Music for the masses
Until recently such a session would have been unthinkable. Now, as a result of radical changes in Dartford Boys' approach to the arts, it's a regular occurrence.
Elisabeth Cook, head of music for the past four years, remembers the old days: "We had no drama, and a very traditional music department which catered mainly for the musically able. There were also a lot of very talented musicians kicking around, but no orchestra. I wanted to change all that and get everyone to participate."
To broaden the subject's appeal, she made sure students engaged in practical music-making for most of their lessons, and were provided with plenty of opportunity to practise their skills. The school now has two choirs, an orchestra, a wind and jazz band, and many smaller music groups.

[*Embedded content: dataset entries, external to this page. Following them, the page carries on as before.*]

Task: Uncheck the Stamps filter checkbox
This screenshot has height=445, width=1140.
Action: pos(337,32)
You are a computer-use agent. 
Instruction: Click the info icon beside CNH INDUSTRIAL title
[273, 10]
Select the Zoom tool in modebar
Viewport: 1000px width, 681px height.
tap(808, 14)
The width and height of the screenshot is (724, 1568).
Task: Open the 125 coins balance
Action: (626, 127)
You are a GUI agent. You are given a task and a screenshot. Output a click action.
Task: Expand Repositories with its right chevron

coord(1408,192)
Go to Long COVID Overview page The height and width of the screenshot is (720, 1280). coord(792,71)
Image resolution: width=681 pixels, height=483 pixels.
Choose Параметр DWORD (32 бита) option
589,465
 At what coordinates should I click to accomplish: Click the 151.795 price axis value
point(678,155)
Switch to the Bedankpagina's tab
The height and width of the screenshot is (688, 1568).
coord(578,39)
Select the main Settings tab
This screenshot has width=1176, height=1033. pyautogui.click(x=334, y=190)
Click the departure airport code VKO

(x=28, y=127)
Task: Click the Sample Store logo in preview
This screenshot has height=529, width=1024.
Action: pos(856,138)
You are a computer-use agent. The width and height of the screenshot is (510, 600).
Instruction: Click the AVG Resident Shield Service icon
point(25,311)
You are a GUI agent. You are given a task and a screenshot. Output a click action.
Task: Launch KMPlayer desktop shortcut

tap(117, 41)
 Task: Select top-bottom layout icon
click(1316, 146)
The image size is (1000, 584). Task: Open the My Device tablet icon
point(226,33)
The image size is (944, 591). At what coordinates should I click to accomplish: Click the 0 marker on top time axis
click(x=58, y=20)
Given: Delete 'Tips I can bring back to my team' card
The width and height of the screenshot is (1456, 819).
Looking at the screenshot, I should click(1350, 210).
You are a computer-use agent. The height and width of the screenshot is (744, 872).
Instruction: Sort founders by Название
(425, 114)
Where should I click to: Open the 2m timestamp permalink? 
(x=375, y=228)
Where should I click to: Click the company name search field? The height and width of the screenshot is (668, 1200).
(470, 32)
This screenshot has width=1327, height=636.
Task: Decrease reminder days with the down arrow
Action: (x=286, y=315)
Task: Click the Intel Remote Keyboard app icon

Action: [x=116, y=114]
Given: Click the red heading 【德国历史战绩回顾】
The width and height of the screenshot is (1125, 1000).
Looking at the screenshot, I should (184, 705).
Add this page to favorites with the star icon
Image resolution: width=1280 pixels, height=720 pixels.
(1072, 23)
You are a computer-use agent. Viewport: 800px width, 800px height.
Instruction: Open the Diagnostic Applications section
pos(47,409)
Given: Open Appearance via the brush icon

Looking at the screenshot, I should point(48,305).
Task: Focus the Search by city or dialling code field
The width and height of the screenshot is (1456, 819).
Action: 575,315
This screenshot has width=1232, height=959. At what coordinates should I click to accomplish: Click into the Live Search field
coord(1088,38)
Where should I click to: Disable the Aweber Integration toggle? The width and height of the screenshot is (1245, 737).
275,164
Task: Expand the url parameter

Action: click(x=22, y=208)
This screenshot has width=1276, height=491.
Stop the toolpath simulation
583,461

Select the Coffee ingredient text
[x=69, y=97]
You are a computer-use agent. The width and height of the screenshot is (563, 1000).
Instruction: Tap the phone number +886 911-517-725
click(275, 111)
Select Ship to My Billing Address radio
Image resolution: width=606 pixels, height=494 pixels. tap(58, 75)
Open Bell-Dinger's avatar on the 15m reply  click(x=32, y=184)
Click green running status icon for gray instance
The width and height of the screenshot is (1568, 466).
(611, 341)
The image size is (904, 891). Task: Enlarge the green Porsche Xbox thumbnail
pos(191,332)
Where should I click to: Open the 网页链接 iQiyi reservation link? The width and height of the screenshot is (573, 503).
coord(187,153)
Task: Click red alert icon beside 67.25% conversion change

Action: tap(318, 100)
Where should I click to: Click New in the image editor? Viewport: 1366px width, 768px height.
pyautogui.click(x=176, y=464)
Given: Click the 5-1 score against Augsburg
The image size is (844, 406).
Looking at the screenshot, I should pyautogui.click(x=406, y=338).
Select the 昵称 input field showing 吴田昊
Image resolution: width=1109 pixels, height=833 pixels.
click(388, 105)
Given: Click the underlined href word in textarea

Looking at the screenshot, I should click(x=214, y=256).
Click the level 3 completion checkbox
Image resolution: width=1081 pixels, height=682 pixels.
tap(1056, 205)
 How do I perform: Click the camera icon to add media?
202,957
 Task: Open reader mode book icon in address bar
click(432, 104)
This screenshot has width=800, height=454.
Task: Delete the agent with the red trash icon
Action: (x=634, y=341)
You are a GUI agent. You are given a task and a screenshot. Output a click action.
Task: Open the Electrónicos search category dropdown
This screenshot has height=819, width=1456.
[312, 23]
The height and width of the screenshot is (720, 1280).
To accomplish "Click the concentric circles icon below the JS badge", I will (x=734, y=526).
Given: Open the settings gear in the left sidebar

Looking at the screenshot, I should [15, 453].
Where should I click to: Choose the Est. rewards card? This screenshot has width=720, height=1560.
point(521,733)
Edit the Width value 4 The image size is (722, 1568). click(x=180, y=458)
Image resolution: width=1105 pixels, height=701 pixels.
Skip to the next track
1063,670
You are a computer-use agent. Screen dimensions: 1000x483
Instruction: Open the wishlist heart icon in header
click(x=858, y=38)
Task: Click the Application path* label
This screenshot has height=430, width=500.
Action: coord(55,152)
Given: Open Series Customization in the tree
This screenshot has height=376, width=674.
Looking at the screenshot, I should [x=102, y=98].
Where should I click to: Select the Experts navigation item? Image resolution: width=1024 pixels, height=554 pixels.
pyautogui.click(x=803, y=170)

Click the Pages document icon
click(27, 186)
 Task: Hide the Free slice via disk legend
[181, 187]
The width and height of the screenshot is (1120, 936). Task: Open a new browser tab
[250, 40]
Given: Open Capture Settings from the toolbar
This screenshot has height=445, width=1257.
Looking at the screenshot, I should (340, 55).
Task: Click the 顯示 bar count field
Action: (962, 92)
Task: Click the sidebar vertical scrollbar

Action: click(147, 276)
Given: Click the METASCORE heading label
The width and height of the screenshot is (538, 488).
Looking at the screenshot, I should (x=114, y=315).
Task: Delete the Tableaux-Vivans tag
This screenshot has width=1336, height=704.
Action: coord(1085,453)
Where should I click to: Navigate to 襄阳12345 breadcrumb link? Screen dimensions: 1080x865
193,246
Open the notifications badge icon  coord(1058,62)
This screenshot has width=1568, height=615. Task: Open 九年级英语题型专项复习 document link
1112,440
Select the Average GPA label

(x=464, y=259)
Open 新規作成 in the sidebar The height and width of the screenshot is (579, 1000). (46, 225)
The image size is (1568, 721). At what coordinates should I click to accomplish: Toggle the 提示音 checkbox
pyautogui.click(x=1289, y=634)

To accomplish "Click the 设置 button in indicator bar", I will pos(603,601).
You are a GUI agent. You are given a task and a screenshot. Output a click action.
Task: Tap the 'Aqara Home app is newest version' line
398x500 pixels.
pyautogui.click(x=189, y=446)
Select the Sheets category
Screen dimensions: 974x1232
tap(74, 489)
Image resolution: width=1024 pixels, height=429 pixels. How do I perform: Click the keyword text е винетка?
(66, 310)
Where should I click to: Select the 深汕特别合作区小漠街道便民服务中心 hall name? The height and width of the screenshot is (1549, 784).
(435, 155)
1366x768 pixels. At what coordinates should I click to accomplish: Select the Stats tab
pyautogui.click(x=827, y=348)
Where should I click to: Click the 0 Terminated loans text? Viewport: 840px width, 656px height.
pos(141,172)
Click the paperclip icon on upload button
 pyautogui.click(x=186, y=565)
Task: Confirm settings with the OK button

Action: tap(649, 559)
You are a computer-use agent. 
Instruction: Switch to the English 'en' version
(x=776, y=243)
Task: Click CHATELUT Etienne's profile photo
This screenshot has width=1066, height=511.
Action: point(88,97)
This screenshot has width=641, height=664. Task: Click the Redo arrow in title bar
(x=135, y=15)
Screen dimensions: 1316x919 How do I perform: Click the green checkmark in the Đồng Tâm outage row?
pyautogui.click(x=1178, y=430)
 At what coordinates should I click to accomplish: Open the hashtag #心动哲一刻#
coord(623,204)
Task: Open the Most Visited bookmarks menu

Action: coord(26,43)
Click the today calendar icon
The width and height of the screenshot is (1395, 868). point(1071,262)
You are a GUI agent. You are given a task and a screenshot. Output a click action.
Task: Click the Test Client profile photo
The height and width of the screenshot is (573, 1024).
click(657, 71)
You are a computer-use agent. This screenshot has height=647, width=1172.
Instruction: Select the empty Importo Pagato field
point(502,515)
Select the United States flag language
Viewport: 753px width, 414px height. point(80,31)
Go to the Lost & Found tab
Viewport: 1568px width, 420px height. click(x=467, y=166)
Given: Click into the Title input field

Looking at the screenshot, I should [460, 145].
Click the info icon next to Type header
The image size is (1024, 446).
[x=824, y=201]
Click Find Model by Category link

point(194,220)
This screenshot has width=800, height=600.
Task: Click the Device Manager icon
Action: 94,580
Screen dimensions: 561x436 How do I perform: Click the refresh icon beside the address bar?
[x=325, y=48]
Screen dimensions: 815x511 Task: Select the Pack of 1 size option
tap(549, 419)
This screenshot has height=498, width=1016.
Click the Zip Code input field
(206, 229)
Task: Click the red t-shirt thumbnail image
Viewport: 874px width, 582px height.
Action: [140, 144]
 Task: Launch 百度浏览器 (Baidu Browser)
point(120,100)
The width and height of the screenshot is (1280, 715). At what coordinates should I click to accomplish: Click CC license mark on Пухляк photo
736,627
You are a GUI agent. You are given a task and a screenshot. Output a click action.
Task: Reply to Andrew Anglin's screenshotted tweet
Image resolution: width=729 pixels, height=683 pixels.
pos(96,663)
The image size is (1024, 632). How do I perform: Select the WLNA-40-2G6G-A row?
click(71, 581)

The students learn musical notation, and compose, listen to and perform a wide range of music: jazz, pop, baroque, blues, world. Many who have never performed publicly have gained confidencein doing so, and boys of differing musical abilities often work together. "The able musicians are not always the leaders, " says music teacher Mike Conn, the deputy head.
Last September the school took another bold step by introducing an expressive arts course for key stage 4, combining music and drama and giving students the option of including an element of art, design or dance. The boys can, however, still take music (and next year drama) as a separate GCSE.
"Mixing the arts in this way makes the students think a lot more about what they're doing, and why," says Ms Cook. "It also encourages them to experiment, and has a good knock-on effect for working as teams."
That team-work was evident in the school's recent musical celebration, Victory, put together for VE Day. The boys did the lot: music, stage management, sound, design, publicity, make-up, script writing, co-directing, as well as performing.
Today, during a post-mortem on the production, the Year l0 group talk enthusiastically about their collaboration and their chance to get involved in different art forms. Andrew Rye neatly observes: "It's hard to perform on the flute, but I can act, so when I'm playing it I make myself into an actor. "
The boys can take dance as one of their individual assignments, although Ms Cook accepts that there has been some resistance to it. Willlam Ladbrook-Hutt, aged 15 but already a seasoned dancer outside school, puts it more bluntly: "Everyone's scared to do it because it's supposed to be a gay profession. So you get the mick taken."
But progress is being made: involvement in world music, for instance, has brought in movement quite spontaneously and has encouraged a more positive attitude, explains Ms Cook.
These changes have substantially raised the arts profile in the school. Mr Conn pinpoints one significant outcome: "Often in grammar schools you get the sporting types and then the 'artists', as they're disparagingly called. Here you get boys who are genuinely talented at both."